Former mayor Joe Carollo, an opponent of Regalado's, said something similar: "This is not the time to be knocking on doors and campaigning. This is serious, what's coming."
Zoraida Barreiro, also in the race, said she visited a senior center Tuesday but has canceled events at apartment complexes over the next several days. She's helping anyone who reaches out to her campaign, but said "I can't campaign [right now] for people to vote for me."
But maybe they're wrong.
District 3 candidate Alfie Leon says his mailers have been stopped and his volunteer team, made up primarily of Florida International University students, is likely out of pocket for the rest of the weekend.
"We think no one wants to be getting something from a campaign [right now] saying "Vote for me. I'm the right guy,'" he said. "But I'm going to probably campaign today and tomorrow."
Editor's note: Leon decided against canvassing neighborhoods around 11:30 a.m., saying he wanted to make sure everyone had time to prepare for the storm
In the race to claim the District 4 commission seat being vacated by Suarez, two of the three candidates running say they're not halting their campaigns so much as they're shifting them into storm mode. Manuel "Manolo" Reyes, a high school teacher, said he has volunteers hunting for storm supplies like water in the hopes of distributing them to senior centers and other vulnerable residents Thursday, when school is canceled.

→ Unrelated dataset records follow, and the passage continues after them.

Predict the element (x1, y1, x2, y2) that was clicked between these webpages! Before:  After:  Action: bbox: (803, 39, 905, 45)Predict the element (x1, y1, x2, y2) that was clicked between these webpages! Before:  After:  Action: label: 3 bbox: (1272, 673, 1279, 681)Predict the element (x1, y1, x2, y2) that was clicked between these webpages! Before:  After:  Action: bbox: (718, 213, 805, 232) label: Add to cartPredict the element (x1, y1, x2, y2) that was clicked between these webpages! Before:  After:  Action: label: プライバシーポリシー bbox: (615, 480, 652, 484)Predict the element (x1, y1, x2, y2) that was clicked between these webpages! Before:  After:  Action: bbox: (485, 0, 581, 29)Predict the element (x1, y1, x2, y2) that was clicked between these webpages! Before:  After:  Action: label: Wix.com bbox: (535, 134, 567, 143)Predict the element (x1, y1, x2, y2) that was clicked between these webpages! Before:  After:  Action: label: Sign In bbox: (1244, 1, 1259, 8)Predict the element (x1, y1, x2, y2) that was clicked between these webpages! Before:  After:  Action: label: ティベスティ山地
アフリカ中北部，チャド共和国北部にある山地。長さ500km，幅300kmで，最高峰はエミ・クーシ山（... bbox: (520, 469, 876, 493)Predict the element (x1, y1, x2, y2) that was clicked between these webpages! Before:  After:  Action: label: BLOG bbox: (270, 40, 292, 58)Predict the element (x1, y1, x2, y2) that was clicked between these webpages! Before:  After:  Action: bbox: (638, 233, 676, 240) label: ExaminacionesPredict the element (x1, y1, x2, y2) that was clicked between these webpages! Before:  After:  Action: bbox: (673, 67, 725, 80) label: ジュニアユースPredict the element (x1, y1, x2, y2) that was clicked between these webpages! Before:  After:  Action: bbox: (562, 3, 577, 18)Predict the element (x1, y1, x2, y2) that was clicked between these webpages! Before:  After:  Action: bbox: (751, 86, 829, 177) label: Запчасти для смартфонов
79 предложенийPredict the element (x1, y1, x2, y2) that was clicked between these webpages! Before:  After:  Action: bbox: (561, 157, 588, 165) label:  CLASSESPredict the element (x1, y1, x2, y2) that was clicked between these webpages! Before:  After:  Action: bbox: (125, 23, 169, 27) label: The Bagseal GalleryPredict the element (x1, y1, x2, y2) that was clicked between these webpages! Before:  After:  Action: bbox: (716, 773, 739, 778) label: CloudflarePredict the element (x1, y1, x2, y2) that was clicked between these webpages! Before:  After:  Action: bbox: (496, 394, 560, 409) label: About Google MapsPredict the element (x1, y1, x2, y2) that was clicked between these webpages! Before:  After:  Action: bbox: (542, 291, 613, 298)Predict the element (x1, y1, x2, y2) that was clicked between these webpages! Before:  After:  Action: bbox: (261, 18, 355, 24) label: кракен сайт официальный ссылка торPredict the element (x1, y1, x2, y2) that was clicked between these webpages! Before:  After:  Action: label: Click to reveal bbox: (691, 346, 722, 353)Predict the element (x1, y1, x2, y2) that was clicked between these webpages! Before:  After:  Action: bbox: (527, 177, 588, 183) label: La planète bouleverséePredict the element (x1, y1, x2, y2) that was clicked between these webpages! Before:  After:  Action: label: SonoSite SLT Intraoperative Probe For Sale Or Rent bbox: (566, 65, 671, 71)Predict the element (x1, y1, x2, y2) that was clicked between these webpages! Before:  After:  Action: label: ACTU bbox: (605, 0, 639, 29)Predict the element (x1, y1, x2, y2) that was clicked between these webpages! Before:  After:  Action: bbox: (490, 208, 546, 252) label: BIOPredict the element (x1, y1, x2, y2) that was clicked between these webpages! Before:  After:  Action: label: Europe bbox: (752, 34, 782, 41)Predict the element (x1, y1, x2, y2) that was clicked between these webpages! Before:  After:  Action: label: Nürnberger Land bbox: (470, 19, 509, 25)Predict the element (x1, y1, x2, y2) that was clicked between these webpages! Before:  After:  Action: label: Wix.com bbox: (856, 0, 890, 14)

Of course, that requires finding supplies.
"We're going to make sure that if this thing hits we try to provide as much supplies as we can," he said.
Ralph Rosado, a competitor, says his campaign has closed down but he's still receiving calls from voters he's reached out to on the trail in order to help them prepare for the storm. He says he's even putting up shutters.
"No shortage of calls for help of one sort or another. It's what I'm here for," he said in a text message.